A Aneel, agência reguladora de energia elétrica, faz todos os anos esse tipo de levantamento e divulga um ranking das distribuidoras. Mais uma vez, a lentidão da Anatel surpreendeu os auditores. Ao receber as recomendações do TCU, a agência garantiu que já dispunha de orçamento e prometeu o edital de licitação para uma nova pesquisa em 2008. Nada feito. A homologação da empresa vencedora da concorrência só ocorreu em 2011.

A pesquisa teve início em junho do ano passado, mas até hoje seus resultados são desconhecidos. Embora o tom geral do relatório seja crítico, o tribunal não deixa de reconhecer avanços na proteção dos consumidores. Um dos que merecem destaque é a adoção de medidas cautelares "sempre que se verificar o descumprimento de direitos que afetam significativa parcela de usuários dos serviços" de telecomunicações.

Na visão do TCU, foi justamente o que ocorreu entre junho e agosto de 2010, quando a Anatel suspendeu a venda de planos de banda larga pela Telefônica, em São Paulo.
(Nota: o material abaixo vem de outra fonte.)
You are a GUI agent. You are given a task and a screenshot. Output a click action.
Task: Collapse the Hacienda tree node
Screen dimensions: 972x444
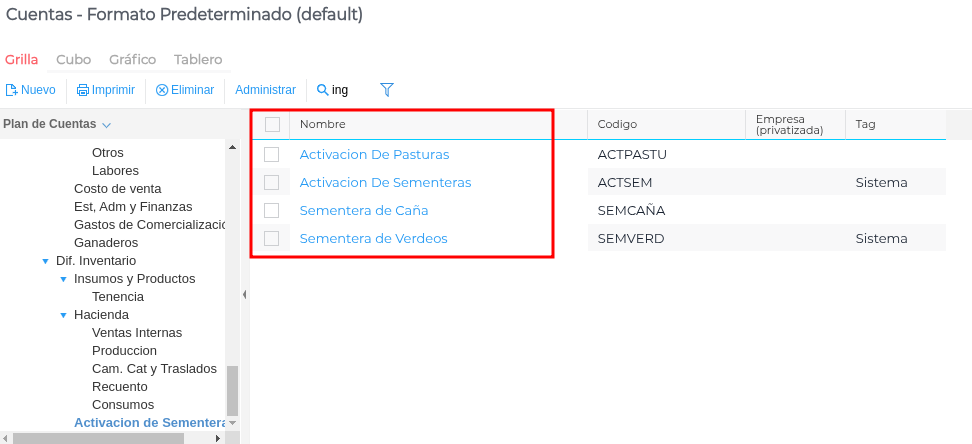coord(63,315)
Dois anos depois, com os problemas na rede de telefonia móvel, a venda de chips foi suspensa pela agência na mesma tarde nublada em que os ministros do TCU avaliavam negativamente o controle da Anatel nos últimos anos. "Enfatize-se que a Anatel não cumpriu a maior parte do seu próprio plano de ações elaborado para dar cumprimento às deliberações do TCU", afirmou o ministro-relator do processo, Augusto Sherman Cavalcanti, em voto acompanhado pelos demais colegas. "Repare-se ainda que as ações que envolviam somente uma superintendência tiveram maior grau de atendimento do que aquelas que alcançavam diversas superintendências. Esse fato corrobora o achado da auditoria operacional, de que falta sistematização dos procedimentos da Anatel e de que há necessidade de maior integração entre as áreas", acrescentou Sherman.

Procurada na sexta-feira à tarde pelo Valor, a Anatel não pôde atender a tempo aos pedidos de entrevista para comentar o relatório do TCU, alegando que estava sobrecarregada com as questões envolvendo as teles móveis.